Plaintiff Beverly Dale Jolly was an inspector at Duke Energy nuclear plants between 1980 and 1984 who was diagnosed with mesothelioma, a cancer of the chest lining associated with asbestos exposure, in 2019. He sued a number of companies including Fisher Controls and Crosby Valve, claiming he was exposed to asbestos powder from crews who were grinding flanges around him.
Jolly and his wife settled with other defendants for $2.3 million before trial. The jury ordered Fisher and Crosby to pay him $200,000 and his wife $100,000 for loss of consortium. Judge Toal considered that too little and increased the award more than sixfold to $1.9 million, offering the defendants either accepting the higher amount or submitting to a new trial.
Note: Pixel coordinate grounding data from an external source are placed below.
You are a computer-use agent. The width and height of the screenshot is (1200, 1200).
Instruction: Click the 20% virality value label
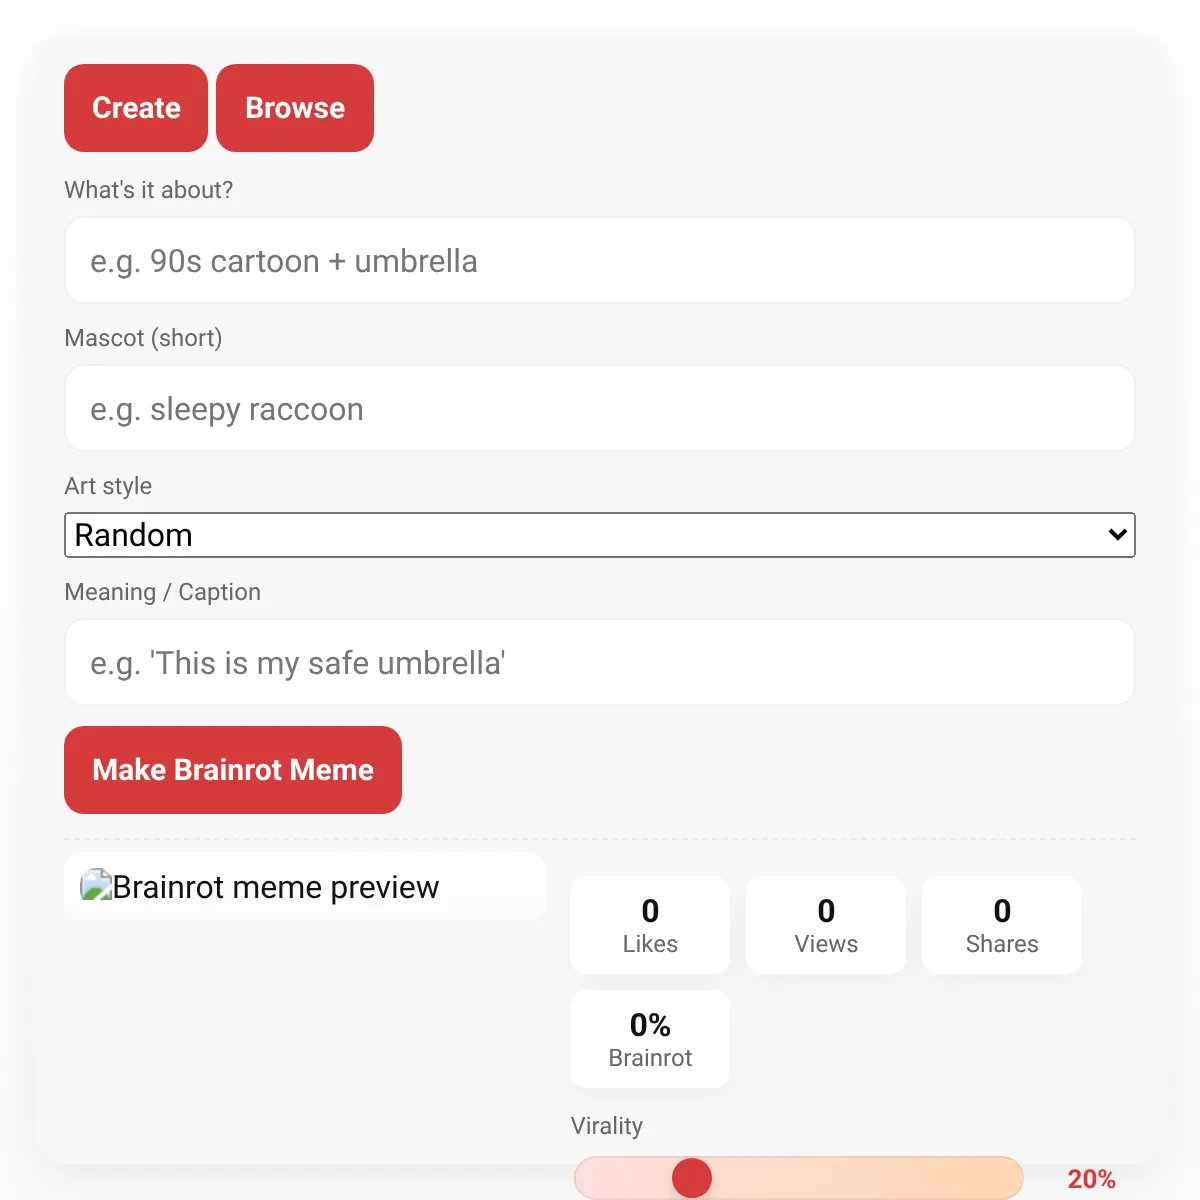(1091, 1179)
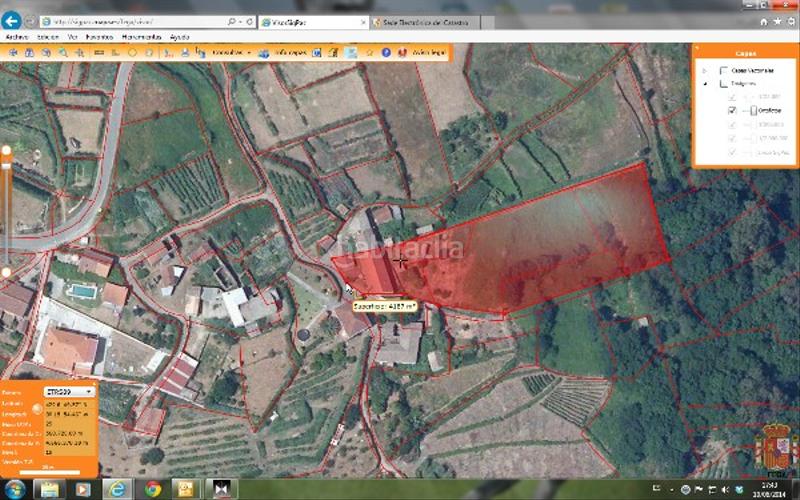Toggle the Imágenes group checkbox
Image resolution: width=800 pixels, height=500 pixels.
pyautogui.click(x=723, y=84)
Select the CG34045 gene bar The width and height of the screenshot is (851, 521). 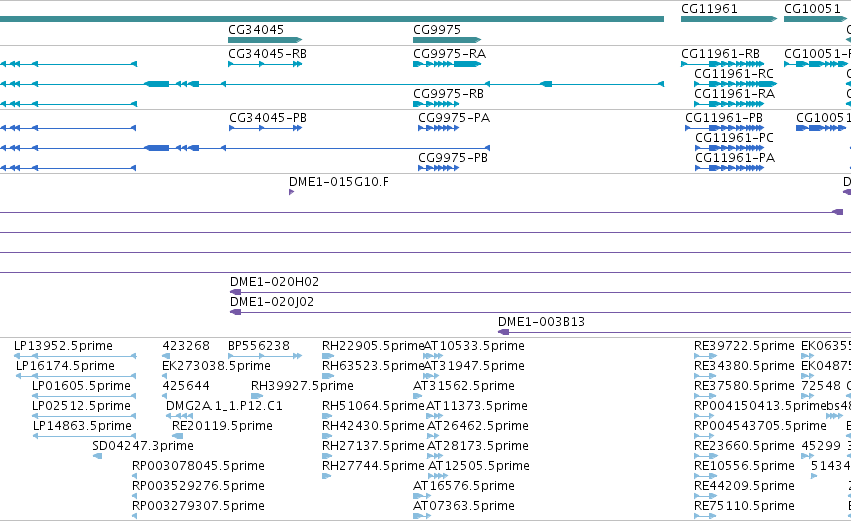point(265,40)
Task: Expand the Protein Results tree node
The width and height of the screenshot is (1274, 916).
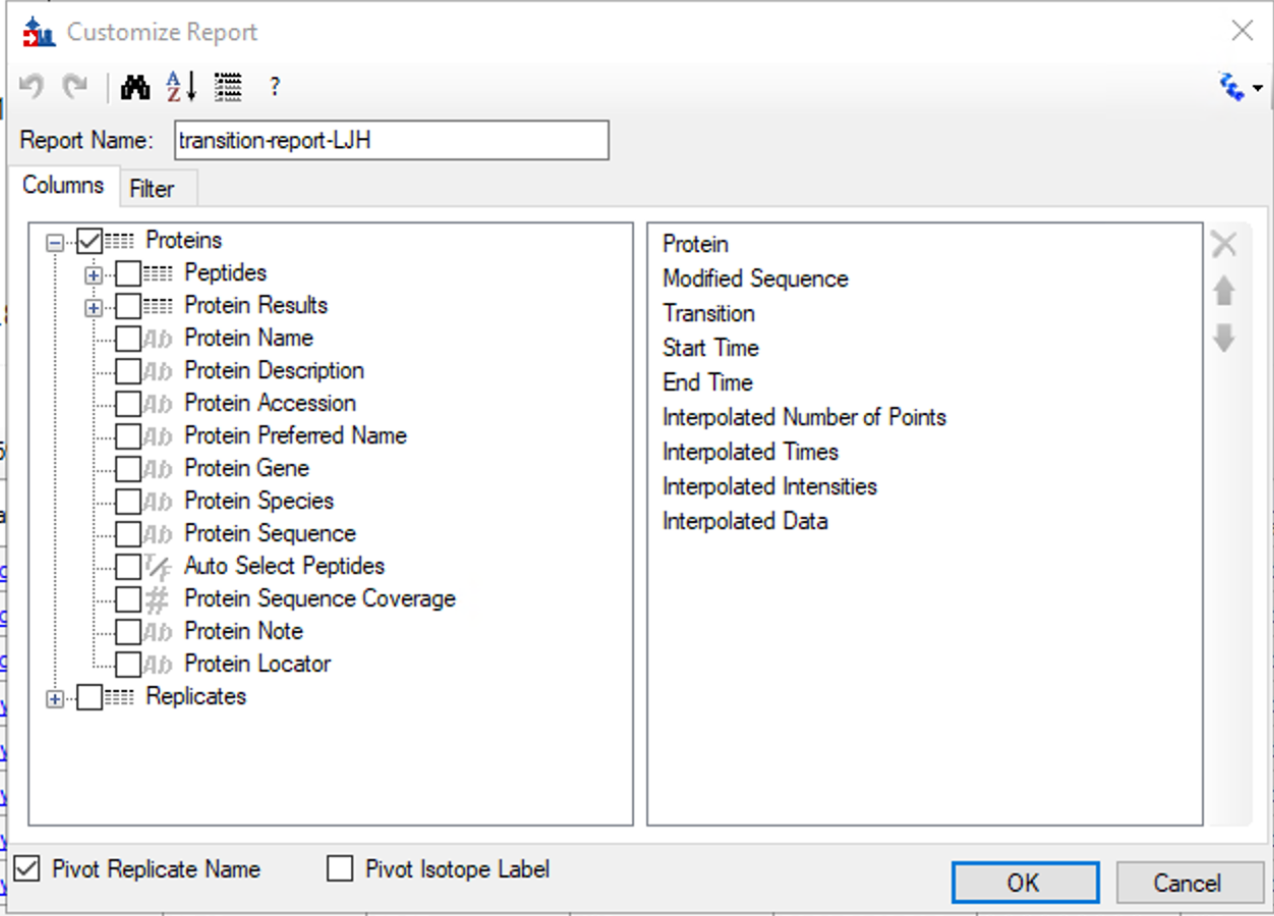Action: (x=94, y=307)
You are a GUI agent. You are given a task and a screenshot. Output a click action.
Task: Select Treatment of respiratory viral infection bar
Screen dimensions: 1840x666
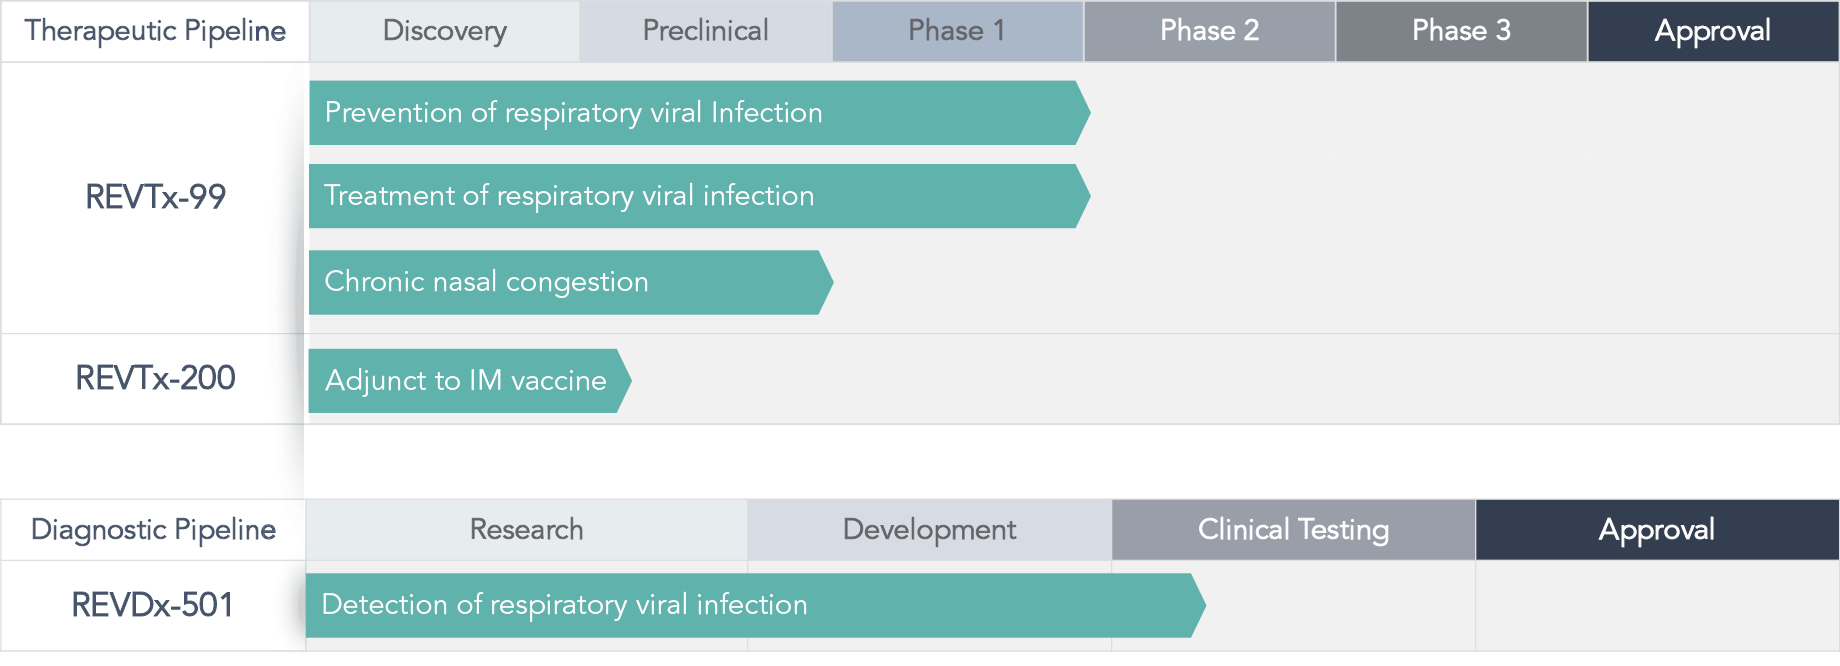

Judge Toal was allowed to rely on an expert’s estimate of $142,000 in medical bills even though Jolly didn’t provide any documentation to support it. Given the other defendants agreed to pay $2.3 million, the majority said, the jury awards clearly “started at a point that was quite low.”
The defendants also appealed Judge Toal’s decision allowing the Jollys to unilateral designate a third of the $2.3 million in prior settlements as payments toward an expected wrongful death case after he dies. The defendants said this violated state law requiring courts to reduce damages a company must pay by the amount the plaintiff already obtained in other settlements.
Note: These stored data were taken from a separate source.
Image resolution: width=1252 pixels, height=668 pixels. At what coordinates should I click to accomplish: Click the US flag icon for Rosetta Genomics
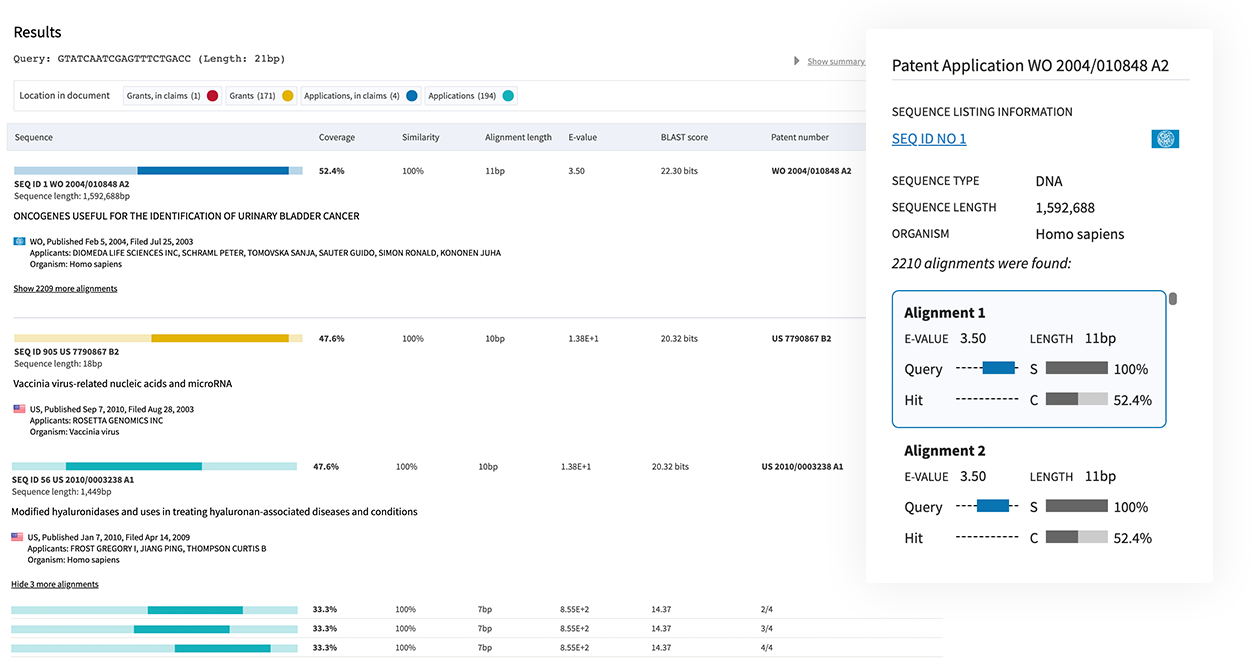coord(19,409)
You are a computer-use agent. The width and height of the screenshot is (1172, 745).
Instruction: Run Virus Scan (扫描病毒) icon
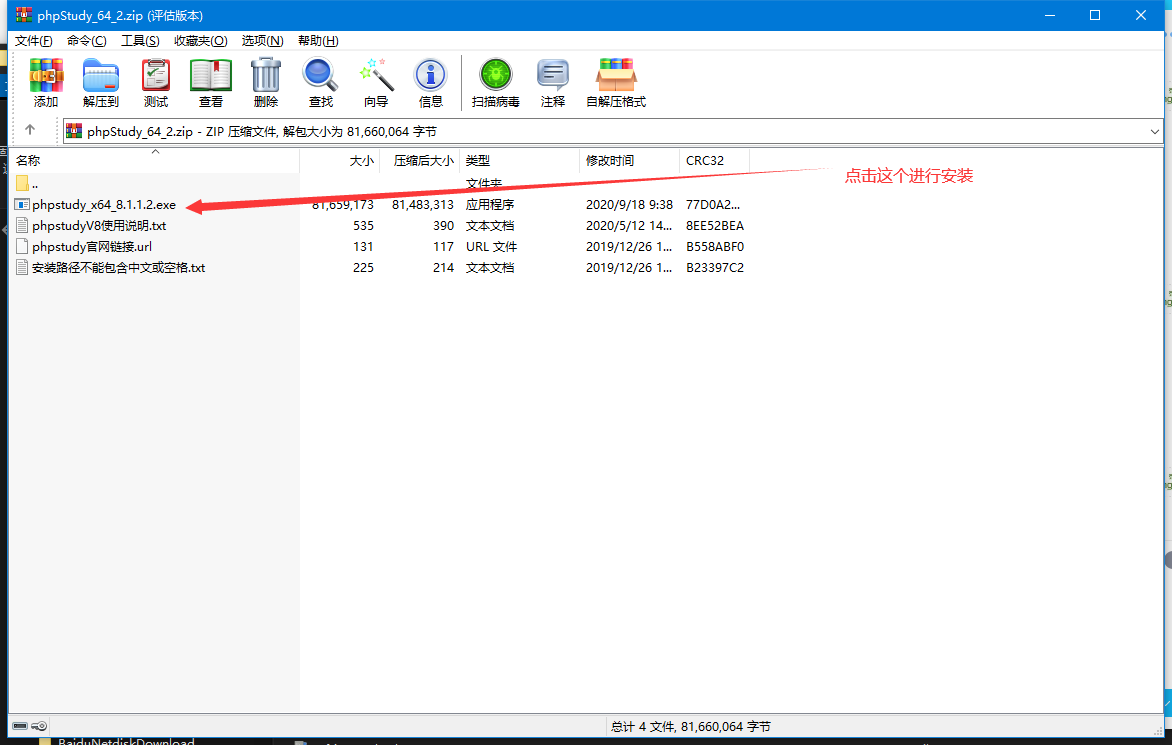[496, 82]
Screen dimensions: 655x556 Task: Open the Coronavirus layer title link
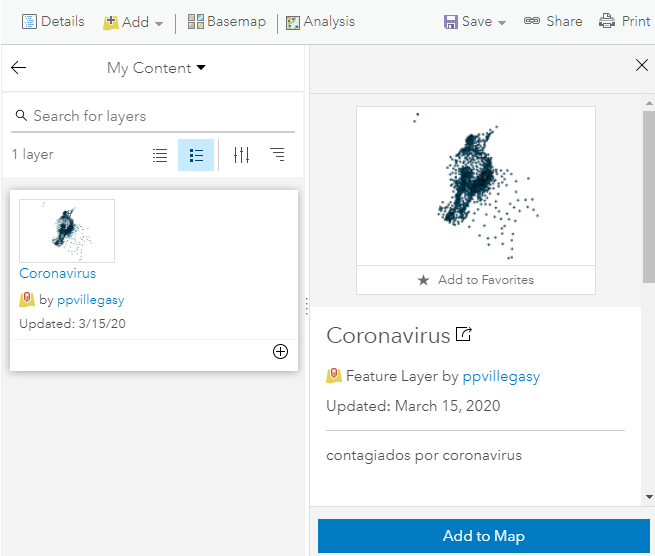point(58,273)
Judge Toal ruled the wrongful-death claim was different than the claims Fisher and Crosby were found liable for.
Justice Kittredge criticized this as misreading state law on such set-asides. It is fine for a plaintiff to make such allocations in a written settlement agreement, he wrote. But the statute says any allocation must be “stipulated in the release.”
“A plaintiff will naturally desire to apportion a settlement to his advantage, and the law does not frown upon it,” he wrote. “That is a far cry from waiting to see what the verdict is before creating an allocation.”
Judge Toal has a history of making pro-plaintiff rulings in asbestos cases and has long frustrated defendants who say they can't get a fair shake in her court. On at least one occasion, she invoked the state's "13th Juror" doctrine and ordered a new trial after not agreeing with the jury's verdict.
This happened after the jury ruled for a defendant Toal made unable to mount most of its defenses because documents were destroyed in a fire.
The Jollys were represented by Dean Omar Branham Shirley, a Dallas law firm that has brought a large number of asbestos cases to South Carolina since Judge Toal was assigned the docket there.